■ WHAT TO DO: Each line of the records that holds the word "will" should be copied out.

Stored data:
- Opening Delimiter -

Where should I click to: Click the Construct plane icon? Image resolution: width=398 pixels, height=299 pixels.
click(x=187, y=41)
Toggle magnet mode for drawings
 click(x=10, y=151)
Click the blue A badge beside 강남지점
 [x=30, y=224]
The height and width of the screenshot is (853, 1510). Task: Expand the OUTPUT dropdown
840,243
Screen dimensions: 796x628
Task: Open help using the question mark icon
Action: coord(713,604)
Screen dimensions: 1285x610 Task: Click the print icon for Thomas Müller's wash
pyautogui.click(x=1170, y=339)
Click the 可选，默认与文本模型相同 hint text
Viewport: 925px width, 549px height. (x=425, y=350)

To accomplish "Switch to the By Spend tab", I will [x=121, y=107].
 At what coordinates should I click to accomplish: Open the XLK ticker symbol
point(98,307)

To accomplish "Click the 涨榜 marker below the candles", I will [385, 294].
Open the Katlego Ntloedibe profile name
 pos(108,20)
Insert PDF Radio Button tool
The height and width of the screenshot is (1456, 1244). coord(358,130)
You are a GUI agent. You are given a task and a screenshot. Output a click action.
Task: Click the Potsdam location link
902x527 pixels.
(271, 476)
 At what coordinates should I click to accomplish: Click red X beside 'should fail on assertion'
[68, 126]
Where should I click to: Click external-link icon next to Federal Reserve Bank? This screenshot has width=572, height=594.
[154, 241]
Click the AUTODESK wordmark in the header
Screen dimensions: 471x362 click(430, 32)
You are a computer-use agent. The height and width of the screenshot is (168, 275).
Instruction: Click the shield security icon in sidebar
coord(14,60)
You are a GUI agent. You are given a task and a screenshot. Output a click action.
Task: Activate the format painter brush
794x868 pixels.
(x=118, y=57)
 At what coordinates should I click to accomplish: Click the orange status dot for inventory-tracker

- Closing Delimiter -

■ RESPONSE BOX:
To accomplish "Switch to the By Spend tab", I will [x=121, y=107].
To accomplish "Click the 涨榜 marker below the candles", I will [385, 294].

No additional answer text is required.